I run the exim smtp server at my vps, to accept external mail connections. When a large influx of mail, which are often small in size, come in, tens of exim processes would be started to handle them. Most of the time it is fine, but if the host IO system is also under heavy load, sometimes I would be mistaken as the resource abuser because of the number of exim process and the associated high load average, and got suspended.
I got my vps unsuspended every time, after I explained to the provider that I am not the abuser (Generally I use less than half of the memory I am entitled to, and per process cpu utilization is almost always 0.) Still, I want to prevent this from happening in the future, so I wrote this load control script in ksh.
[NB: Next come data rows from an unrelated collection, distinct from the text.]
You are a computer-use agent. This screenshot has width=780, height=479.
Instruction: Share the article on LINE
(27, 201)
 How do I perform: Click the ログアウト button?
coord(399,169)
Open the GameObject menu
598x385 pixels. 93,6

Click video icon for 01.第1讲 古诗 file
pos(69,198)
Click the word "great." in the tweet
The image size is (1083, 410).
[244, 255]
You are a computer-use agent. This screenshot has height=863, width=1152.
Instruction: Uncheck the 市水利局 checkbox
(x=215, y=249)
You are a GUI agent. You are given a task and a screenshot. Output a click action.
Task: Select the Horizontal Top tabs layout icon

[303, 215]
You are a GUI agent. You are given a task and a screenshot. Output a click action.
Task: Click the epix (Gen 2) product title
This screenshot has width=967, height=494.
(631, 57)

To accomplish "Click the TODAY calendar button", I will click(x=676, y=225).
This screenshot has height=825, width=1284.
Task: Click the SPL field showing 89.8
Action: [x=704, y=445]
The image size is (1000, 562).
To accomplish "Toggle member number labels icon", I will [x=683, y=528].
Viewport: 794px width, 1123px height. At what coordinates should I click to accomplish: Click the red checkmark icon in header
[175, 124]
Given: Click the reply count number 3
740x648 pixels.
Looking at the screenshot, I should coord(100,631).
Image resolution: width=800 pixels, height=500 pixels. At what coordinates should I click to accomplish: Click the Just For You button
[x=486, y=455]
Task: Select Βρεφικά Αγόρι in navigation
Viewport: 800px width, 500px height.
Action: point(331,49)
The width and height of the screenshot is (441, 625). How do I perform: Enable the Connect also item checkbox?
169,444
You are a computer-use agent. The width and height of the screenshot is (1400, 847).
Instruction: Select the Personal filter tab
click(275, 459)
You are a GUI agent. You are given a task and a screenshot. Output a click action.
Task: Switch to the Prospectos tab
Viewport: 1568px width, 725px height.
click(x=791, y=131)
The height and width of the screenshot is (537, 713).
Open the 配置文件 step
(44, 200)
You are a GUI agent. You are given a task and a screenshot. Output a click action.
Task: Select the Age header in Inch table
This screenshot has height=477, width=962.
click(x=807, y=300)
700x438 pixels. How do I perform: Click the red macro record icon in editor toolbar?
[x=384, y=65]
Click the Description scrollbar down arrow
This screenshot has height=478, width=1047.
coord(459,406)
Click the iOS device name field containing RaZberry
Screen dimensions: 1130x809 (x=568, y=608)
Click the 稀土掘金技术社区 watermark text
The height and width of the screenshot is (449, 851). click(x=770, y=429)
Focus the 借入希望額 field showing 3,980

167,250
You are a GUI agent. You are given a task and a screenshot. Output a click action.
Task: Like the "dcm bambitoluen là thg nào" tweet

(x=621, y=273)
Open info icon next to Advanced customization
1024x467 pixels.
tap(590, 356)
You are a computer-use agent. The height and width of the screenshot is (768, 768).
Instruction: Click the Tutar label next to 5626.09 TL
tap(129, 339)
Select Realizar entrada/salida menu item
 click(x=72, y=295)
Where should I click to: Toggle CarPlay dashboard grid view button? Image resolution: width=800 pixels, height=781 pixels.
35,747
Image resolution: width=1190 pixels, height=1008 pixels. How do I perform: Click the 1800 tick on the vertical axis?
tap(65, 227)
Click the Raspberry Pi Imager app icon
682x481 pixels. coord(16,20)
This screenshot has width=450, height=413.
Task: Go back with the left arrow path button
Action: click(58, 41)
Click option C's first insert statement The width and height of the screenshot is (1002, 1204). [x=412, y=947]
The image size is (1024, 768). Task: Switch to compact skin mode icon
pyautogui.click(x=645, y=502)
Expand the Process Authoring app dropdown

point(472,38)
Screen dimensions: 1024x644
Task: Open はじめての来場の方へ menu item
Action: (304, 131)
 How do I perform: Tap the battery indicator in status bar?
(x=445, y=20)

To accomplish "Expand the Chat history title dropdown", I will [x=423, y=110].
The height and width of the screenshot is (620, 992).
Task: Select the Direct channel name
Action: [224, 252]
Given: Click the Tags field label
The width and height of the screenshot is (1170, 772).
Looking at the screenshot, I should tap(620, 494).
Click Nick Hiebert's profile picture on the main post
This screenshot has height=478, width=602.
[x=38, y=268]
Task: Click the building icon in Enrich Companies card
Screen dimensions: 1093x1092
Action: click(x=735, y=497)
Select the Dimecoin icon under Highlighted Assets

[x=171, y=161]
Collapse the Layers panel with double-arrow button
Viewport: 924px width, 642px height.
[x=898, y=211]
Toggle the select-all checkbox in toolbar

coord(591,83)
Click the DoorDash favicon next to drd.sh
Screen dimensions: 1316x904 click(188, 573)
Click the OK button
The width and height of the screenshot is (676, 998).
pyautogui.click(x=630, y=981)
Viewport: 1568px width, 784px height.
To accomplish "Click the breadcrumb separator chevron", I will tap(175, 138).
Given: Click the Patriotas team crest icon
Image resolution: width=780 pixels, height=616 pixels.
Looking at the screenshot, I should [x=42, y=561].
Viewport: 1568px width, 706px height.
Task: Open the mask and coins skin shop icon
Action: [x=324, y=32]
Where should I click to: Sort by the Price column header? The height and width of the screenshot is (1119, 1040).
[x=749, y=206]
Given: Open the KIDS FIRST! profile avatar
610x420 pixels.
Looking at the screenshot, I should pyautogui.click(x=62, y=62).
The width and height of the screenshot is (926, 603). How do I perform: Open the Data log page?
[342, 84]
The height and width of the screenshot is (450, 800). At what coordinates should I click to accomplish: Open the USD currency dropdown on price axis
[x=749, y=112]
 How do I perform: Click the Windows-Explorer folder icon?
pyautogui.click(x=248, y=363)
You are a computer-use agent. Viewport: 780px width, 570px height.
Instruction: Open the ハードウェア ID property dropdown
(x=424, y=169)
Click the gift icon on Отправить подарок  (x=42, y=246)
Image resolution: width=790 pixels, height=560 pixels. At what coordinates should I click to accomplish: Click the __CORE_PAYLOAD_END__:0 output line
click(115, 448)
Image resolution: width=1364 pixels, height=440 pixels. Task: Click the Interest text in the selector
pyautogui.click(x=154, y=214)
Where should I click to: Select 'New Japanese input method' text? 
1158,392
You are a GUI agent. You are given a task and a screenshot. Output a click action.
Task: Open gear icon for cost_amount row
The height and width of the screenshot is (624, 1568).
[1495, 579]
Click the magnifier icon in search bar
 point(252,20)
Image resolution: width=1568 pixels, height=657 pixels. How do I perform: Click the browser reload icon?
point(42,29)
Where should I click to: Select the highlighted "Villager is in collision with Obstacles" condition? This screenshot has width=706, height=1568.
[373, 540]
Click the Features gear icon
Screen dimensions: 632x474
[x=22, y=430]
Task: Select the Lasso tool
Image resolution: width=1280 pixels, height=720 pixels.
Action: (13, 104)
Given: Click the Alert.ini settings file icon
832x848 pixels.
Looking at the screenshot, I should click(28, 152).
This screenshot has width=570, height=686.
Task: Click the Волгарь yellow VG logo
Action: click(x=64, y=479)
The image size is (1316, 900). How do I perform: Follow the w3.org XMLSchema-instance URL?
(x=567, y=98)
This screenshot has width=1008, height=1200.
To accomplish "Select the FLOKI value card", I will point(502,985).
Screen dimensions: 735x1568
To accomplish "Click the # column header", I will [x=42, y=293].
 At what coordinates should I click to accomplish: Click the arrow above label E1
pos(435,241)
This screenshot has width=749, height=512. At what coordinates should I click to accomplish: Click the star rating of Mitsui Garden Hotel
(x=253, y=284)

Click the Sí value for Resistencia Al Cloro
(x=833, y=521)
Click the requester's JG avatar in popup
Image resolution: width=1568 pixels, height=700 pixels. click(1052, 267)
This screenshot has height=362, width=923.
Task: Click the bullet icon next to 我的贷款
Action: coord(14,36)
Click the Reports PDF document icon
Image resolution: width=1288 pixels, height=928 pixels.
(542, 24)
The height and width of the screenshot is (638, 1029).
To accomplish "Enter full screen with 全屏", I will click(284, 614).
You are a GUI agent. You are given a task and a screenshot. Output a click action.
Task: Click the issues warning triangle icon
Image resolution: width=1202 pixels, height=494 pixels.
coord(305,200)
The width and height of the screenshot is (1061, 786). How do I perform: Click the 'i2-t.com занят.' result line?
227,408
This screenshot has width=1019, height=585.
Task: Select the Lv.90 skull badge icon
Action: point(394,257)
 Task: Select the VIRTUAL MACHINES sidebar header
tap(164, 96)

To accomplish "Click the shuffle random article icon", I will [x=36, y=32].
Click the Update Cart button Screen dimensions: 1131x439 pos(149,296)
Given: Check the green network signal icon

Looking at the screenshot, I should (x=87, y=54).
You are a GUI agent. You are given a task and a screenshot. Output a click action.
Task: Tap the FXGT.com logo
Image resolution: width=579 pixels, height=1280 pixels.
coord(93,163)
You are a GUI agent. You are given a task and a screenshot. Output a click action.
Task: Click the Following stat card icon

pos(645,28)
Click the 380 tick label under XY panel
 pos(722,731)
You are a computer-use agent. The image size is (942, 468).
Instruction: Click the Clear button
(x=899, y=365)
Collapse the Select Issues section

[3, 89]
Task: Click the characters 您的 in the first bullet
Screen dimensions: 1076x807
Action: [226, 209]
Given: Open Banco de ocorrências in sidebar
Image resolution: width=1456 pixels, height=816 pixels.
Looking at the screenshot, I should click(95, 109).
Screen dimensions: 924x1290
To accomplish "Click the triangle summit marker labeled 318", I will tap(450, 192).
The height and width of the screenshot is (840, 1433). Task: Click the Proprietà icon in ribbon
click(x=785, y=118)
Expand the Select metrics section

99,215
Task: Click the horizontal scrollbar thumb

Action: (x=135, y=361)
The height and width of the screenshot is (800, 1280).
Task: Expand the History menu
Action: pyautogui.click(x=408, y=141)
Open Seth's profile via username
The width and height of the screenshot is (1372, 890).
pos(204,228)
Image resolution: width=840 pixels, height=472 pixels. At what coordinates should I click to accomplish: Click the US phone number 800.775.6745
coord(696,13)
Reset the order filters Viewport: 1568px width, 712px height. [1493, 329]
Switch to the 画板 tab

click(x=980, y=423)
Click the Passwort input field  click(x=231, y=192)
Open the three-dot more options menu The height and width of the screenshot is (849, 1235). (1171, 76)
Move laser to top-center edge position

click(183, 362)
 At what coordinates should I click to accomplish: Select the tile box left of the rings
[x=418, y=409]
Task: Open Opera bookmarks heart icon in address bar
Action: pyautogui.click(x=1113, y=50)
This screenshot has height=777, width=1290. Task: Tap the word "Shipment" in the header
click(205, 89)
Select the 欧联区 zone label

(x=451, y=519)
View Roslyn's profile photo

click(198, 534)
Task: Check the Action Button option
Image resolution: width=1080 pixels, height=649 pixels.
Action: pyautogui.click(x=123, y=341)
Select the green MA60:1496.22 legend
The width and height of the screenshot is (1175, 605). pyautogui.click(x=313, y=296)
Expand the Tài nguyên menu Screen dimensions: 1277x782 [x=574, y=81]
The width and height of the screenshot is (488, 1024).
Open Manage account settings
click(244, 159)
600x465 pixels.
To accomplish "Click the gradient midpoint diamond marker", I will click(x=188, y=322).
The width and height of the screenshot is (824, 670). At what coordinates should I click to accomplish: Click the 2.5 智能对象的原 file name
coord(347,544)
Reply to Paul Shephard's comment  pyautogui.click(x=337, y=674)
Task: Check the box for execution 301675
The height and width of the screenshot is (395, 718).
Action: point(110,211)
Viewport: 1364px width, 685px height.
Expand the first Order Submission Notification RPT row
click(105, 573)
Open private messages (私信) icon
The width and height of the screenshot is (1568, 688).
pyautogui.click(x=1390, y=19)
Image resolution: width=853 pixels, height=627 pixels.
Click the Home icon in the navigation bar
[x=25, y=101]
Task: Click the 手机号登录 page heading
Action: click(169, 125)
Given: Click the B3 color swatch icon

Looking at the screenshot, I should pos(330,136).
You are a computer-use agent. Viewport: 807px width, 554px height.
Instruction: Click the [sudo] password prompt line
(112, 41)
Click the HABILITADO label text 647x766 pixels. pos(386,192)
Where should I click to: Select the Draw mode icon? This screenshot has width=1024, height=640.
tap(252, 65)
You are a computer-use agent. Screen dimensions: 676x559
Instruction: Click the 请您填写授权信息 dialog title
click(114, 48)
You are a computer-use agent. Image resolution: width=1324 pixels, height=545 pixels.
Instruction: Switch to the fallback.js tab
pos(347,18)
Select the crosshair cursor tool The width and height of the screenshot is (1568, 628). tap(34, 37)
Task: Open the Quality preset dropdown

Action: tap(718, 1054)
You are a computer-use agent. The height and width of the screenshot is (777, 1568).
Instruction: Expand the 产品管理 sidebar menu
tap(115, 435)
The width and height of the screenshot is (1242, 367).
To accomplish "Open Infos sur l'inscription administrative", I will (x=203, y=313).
As most performance problems in vps are the results of IO slowdown, my script uses dd to detect when that occurs. The sketch of my script is as follows.
T1=`date +%s`
dd if=/dev/urandom of=/home/lc/testio.file bs=4k count=10
T2=`date +%s`
(( DD_TIME = T2 - T1 ))
I write a file of 40KB in size, and record the time used in variable DD_TIME. If it takes more than 2 seconds to complete, the IO performance is obviously abysmal, and it would be better to stop the server process temporarily.
ps ax |
awk 'BEGIN { rc = 1; }
$1 == "'$PROC_PID'" { rc = 0; }
END { exit rc; }'
Variable PROC_PID holds the process id of the last server process, often retrieved from some PID file. If the server process is still running, the exit code of the code above is 0. Otherwise, the exit code will be 1.
if [ $? -eq 0 ]; then
if [ $DD_TIME -gt 1 ]; then
kill $PROC_PID
fi
else
if [ $DD_TIME -lt 2 ]; then
/usr/bin/ionice -c 2 -n 7 /usr/exim/bin/exim -bd
fi
fi
If the server is running, and IO speed is not good, I would kill the server process. If the server is not running, and IO speed has returned to normal (dd takes less than 2 seconds to write), I would start the server process, reducing its IO priority with ionice.
I execute the script every 3 minutes, so it would not pose too much IO load on the host node. Hope this script will be of some use to solve a common problem.